First of all, when I "compile" an asset, I'm basically converting it into a generic data chunk format, which can set up pointers between different chunks. So, when it is loaded from this generic data chunk format, it is in it's runtime format.

These assets are static and are not intended to change. These assets are basic C structures compiled in C++, but with no member functions or virtual functions. As their first data member, they have an Asset struct so a pointer to the asset can be casted as an Asset and we can do ref counting and other basic things.

There are some bits of data that need transformation, like when loading a model (Asset type is called ModelTemplate), it needs to convert an array of vertices into a Direct X vertex buffer. This is handled specifically by the derived Asset Manager, and creates the DX vertex buffers, and then frees the data chunks that comprise the vertex and index buffers.

So, I have a base Asset Manager which does this generic deserialization, which then calls a post-load virtual function in the ModelAssetManager which does the vertex buffer conversion.

All the data chunks are POD essentially (or made up of other structures that are), and the deserialization process will create ptrs between the different chunks. These required ptrs are registered at compile time, by the source chunk, the destination chunk, and an offset into each.

Then, in order to use the loaded asset, I have a separate object that references the Asset. So, I'll create a Model object with a reference to the ModelTemplate, and this instanced object does NOT inherit or contain Asset.

So, for another example, I have an EntityTemplate which is compiled into this generic format and loaded by the Asset Manager. Then, when I want to use it to create a runtime Entity, I create a separate Entity object which refers to the EntityTemplate and use the unchanging data inside the EntityTemplate to create the Entity.
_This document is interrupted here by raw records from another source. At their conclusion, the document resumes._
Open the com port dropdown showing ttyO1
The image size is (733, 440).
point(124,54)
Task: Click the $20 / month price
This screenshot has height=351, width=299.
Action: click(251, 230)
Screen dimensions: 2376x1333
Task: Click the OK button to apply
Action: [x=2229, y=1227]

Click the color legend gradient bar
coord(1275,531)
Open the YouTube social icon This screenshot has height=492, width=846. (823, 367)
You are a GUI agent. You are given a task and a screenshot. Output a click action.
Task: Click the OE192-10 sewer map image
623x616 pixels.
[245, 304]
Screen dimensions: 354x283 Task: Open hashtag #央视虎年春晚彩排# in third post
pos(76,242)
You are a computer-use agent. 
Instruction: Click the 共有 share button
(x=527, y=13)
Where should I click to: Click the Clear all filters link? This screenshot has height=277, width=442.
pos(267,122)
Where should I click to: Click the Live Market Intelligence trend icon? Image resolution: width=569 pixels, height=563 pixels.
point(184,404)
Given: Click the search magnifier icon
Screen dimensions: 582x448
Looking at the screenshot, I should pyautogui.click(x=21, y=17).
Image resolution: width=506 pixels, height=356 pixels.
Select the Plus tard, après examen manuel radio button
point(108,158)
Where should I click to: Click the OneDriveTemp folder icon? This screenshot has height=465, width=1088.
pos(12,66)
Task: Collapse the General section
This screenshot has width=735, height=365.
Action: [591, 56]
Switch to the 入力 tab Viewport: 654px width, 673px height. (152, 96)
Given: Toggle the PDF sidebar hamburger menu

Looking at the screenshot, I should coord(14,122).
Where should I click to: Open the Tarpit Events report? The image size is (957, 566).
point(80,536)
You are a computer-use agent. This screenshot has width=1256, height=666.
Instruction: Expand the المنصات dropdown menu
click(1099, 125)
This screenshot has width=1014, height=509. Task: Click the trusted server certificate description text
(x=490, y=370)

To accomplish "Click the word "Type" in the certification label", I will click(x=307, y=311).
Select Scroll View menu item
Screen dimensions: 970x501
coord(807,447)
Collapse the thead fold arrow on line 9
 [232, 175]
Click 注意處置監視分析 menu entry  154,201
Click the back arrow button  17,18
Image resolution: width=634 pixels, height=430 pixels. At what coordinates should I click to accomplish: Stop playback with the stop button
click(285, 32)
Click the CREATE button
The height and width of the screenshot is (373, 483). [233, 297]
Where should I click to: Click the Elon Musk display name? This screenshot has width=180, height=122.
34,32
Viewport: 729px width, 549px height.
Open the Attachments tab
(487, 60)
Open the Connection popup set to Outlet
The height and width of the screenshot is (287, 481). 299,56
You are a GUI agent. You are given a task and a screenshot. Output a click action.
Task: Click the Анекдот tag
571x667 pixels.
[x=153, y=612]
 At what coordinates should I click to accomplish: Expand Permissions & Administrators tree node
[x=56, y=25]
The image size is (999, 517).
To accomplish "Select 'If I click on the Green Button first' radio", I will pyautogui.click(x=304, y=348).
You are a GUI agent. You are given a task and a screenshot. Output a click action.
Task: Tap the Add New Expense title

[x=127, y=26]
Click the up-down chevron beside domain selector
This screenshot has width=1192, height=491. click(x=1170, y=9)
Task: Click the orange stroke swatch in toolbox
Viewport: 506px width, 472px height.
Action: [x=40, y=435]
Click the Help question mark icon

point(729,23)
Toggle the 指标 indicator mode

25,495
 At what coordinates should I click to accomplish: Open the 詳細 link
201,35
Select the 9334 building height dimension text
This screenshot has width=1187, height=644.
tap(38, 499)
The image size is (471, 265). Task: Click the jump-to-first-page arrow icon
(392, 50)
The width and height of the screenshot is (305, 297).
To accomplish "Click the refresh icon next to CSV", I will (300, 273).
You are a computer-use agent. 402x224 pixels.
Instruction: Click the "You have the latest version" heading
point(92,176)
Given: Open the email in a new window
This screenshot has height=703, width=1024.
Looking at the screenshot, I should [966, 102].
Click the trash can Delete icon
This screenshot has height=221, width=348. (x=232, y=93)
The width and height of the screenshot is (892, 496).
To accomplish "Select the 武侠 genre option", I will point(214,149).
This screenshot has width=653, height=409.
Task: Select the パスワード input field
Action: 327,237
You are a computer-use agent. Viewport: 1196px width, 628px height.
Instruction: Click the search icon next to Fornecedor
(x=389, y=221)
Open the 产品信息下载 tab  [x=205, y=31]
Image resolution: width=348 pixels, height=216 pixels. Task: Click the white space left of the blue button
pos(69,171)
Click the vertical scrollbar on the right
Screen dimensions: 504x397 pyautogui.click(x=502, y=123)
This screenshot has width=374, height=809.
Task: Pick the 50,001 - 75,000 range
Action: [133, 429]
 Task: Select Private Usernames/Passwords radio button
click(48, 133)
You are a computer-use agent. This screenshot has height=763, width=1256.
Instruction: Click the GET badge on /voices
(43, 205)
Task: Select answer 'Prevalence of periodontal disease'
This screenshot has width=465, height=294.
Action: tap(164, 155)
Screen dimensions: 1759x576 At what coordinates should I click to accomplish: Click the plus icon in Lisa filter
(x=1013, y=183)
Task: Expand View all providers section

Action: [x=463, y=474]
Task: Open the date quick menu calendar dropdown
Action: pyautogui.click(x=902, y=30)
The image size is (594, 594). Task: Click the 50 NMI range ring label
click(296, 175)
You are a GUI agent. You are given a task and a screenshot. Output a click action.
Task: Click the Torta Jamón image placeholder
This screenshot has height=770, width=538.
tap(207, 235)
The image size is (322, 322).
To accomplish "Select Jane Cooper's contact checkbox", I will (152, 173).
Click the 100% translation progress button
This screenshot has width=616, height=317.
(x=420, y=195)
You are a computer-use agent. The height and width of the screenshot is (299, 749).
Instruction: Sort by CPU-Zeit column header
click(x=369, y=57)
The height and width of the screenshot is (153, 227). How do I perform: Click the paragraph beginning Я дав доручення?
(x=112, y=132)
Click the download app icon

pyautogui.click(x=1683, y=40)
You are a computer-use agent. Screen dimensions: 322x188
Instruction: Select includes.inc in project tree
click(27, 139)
I guess my issue is that I was converting everything in my engine (fairly mechanically and obviously without enough forethought) to C++ objects because previously everything (Renderer, Asset Manager, etc) were C structs and separate functions instead of C++ objects with member functions. But because for my assets everything needs to be POD, I can't use C++ objects at all because of the virtual function table issue. Well, technically I could, but every time I added a virtual function I would have to rebuild all the assets, and that's just silly.

So I was wondering if anyone had a better idea, or if there was a standard way of being able to have C++ objects with virtual functions as assets that are loaded from file without having a really complex, member by member serialize/deserialize process.